Eu desci a rua que nem bala pegava e do alto observei a casa de Maria raparigueira( deixo por conta da imaginação de vocês o porquê desse apelido) onde tinha um lindo pé de rosa amélia. Eu não pedi nem permissão a Maria e fui logo arrancando, confesso que sai machucada, levei umas duas espetadas dos espinhos, mas nada que uma boa lambida no sangue para cicatrizar(ouvi do meu pai uma vez que isso fazia bem e já viu, criança acredita em tudo que o adulto diz) e me dá um ar de revigorada para voltar a disputa.
Enquanto terminava de pegar as quatro rosas vi que meus primos já se aproximavam, todavia não desanimei e corri para a casa de Chica de zeca e gritei do terreiro:
-ô de casa!?
Recebi de resposta:
- ô de fora!?
- Dona Chica, vou tirar umas flores para enfeitar o caixão de zezão que acabou de falecer.

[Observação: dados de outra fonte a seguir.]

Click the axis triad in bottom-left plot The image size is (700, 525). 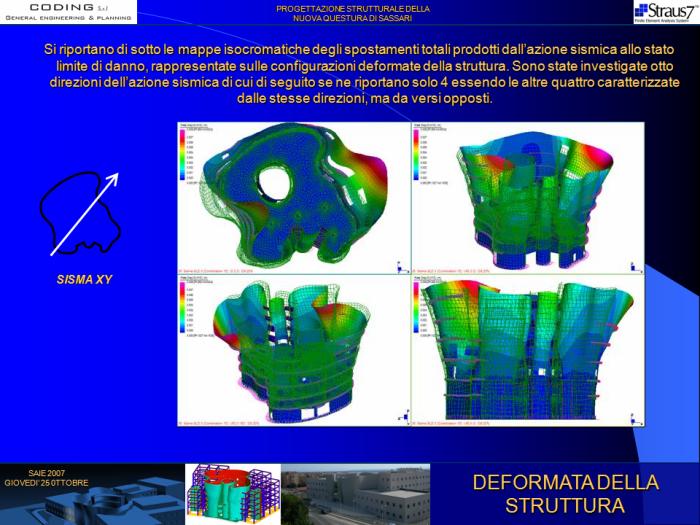400,416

-Ah,minha filha! Zezão morreu mesmo? Que Deus o tenha! Bem que Isaura disse que ele passava das 5 horas.Naquele momento eram por volta das cinco e meia da tarde, sei disso porque o relógio da Igreja do Sagrado Coração de Jesus tinha batido recentemente.Pode tirar sim, fique à vontade! E sua vó, como está? Fez o remédio de tamarindo que ensinei a ela?
- Ta bem, deve ter feito.
Tudo o que eu mais queria naquele momento era arrancar o mais rápido possível as flores e ir embora, porém por educação tinha que responder.
-Obrigada, dona Chica!!
-Por nada!
Nisso, vi que os meninos já estavam na outra rua e com as bacias bem cheias, enquanto a minha tinha bem pouquinho. Apressei meus pequenos passos e consegui encher a bacia com umas flores que nunca soube o nome, afinal só sabia reconhecer a 'amélia' porque uma vez levei duas espetadas e mainha disse "-bicha lesada, sabe que rosa amélia tem espinho, pra quê vai bulir no que tá queto?". Voltei correndo para a casa de Zezão e por sorte cheguei primeiro, sendo esse o único dia em que as flores do defunto foram colocados pelo fruto do meu suor e principalmente esperteza. Sim, esse era o prêmio da brincadeira.